The industrial landscape to the south of Baku is equally bleak and fascinating. The Soviets decided that this was the place to centralise all petrochemical byproduct production for the entire USSR. All along the coast, vast factories are linked together by pipelines which run along the road, sometimes leaping over it, sometimes branching off into tiny sub-pipes that criss-cross the scrubby desert without apparent rhyme or reason. Like so much else, this industry has collapsed, and these factories are now working at as little as three percent capacity. The whole area is silent and ghostly, a monument to the grandiose lunacy of Soviet state planning. In the midst of the desolation are towerblock towns like Sahil (or 'Seaside'), a place so grim that passing travellers can be heard giving thanks that they do not have to live there. There are also surreal beach places with names like the "Eldorado" and "Caspian Paradise" where you can sit under a straw umbrella and stare out at the rigs on the iron-grey sea.

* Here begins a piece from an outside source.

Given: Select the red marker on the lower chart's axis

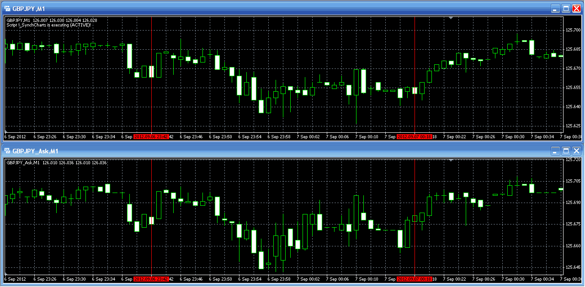Looking at the screenshot, I should click(151, 278).
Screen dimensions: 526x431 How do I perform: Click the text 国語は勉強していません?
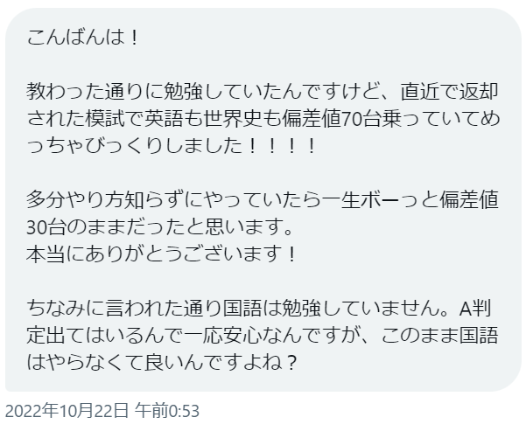click(x=331, y=309)
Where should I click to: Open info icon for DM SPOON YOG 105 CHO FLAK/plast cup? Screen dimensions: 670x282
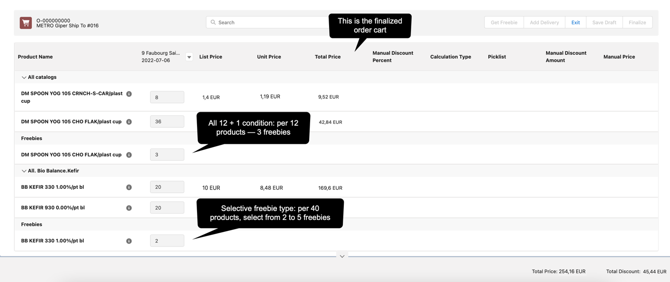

Away from the industrial zones, much of Azerbaijan is very beautiful. The rocky land of Gobustan is famous for its neolithic rock drawings. Figures of hunters and animals are carved into the boulders, and Gurban Aleskerov, the director of the little archaeological museum, is usually on hand to act as guide. His enthusiasm is infectious. "Look," he says to me, grabbing my arm and pointing up at a group of earth goddess figures. "It is like American playboy." Then he checks himself. "At least this is my imagining."
Around Quba, towards the Daghestani border to the North, the country rises and becomes greener. The area is famous for its orchards, and towards the mountains there is good hiking in forests which are home to deer and wild boar. In the countryside I get lost, and wind up at the top of a muddy track by the village of Alpan. A local man takes me past the ruins of the collective farm where the villagers had to live during Stalin's time, to a field overlooking a lush valley. Here, buried along the crest of the ridge, are local men who died fighting the Red Army in 1918. By the tall gravestones are the tumble-down brick remains of a Zoroastrian fire temple, and a huge oak tree to which thousands of coloured rags have been pinned. When people wish to propitiate the spirit of the place, they tear a strip from their clothing, and attach it to the tree. It is clear that, in Alpan at least, Zoroastrianism, Islam and Dialectical Materialism only glossed over far more ancient beliefs.
Back in Baku, I go dancing at the 1033 nightclub. The city's gilded youth shimmy along to the sound of an American band playing synthesiser soul covers (Lionel Ritchie, Debarge, Chic) while a giant video screen projects Russian swimsuit videos. The boys wear suits, the girls go for big hair and shoulder pads. All it needs is Michael Douglas in a bad jumper and the eighties ambience will be complete. Is this the future for Azerbaijan? Perhaps, as long as the oil holds out, and politics doesn't get in the way. President Aliyev is ill, and the succession is in question. I order another vodka and remember what the young tour guide told me. "We bless theoil. It gives you a kind of hope. Oil will be the tank that pushes the way through for a kind of equality." Up at the Shahidar Hiyabany the eternal flame goes one burning, in memory of the dead.
- A version of this piece appeared in Time Out magazine.